The agrarian unrest of 1905–6 had two consequences. It ended, once and for all, the peasantry’s traditional pro-monarchic sentiments. Henceforth, the muzhik no longer looked to the Tsar to give him the land he coveted, but to the Duma and the liberal and radical parties. Second, the peasants of central Russia succeeded in “smoking out” many landlords, who, frightened of the assaults on their properties, disposed of their estates and cleared out. These developments accelerated the liquidation of landlord agriculture which had begun with the Emancipation Edict and would be completed in 1917. After 1905, the peasantry was the largest purchaser (37–40 percent) of land that appeared on the market. Landlords, who in 1863–72 had bought 51.6 percent of the land, in 1906–9 accounted for only 15.2 percent of the purchasers.

The peasant jacquerie was exacerbated by the Socialist-Revolutionary campaign of political terror.25 The world had never known anything like it: a wave of murder which soon gripped hundreds if not thousands of young men and women in a collective psychosis—murder as an end in itself, its ostensible objective having long been lost sight of. Although the declared targets were government officials, notably policemen, in practice the terror could be quite indiscriminate. As is usual, it shaded into ordinary criminality, some of its perpetrators extorting money and intimidating court witnesses. The majority of the terrorists were youths—two-thirds of them twenty-two or younger—for whom the daring, often suicidal operations turned into a kind of rite of passage into manhood. The most rabid element among the terrorists, the Maximalists, killed for the sake of killing, in order to speed the collapse of the social order. The effects of SR terror extended beyond the lives it extinguished and the repressive countermeasures it provoked. It lowered still further the already low level of political life in Russia, demoralizing those actively engaged in politics and making resort to violence a normal way of dealing with difficult problems.

The Socialists-Revolutionaries decided on a massive terror campaign in January 1906—that is, after the country had been promised a constitution.
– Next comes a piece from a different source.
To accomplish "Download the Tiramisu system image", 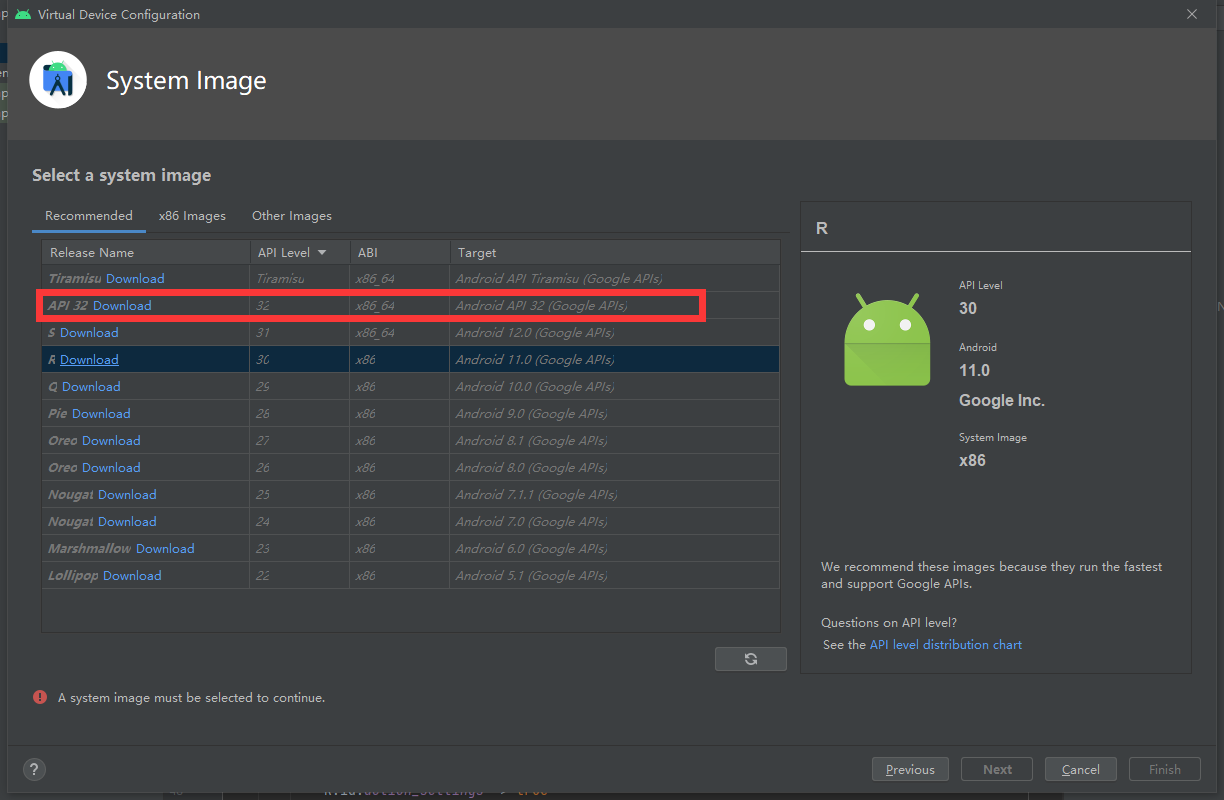I will [135, 279].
The scope of the campaign was staggering. Stolypin told the Duma in June 1906 that in the preceding eight months there had occurred 827 assaults with the intent to kill against officials of the Ministry of the Interior (which included the police and the gendarmerie), as a consequence of which 288 persons lost their lives and 383 suffered injuries.26 The director of the Police Department informed the Duma a year later that in the two Baltic provinces of Livonia and Courland there had taken place 1,148 terrorist acts, which resulted in the loss of 324 lives, the majority of the victims being policemen and soldiers.27 It has been estimated that in the course of 1906 and 1907 terrorists killed or maimed in the Russian Empire 4,500 officials.28 If private persons are added, the total number of the victims of left-wing terror in the years 1905–7 rises to over 9,000.29

The government’s hope that the Duma would help it deal with these outrages were not realized. Even the Constitutional-Democrats refused to condemn them on the grounds that the revolutionary terror was a natural reaction to governmental terror. When a Duma deputy ventured to declare that in a constitutional regime there was no place for terror, he was attacked by his colleagues as a “provocateur” and the resolution which he moved received only thirty votes.30

In these difficult circumstances—a rebellious parliament, rural violence, and nationwide terror—the monarchy turned to a “strong man,” the governor of Saratov, Peter Arkadevich Stolypin.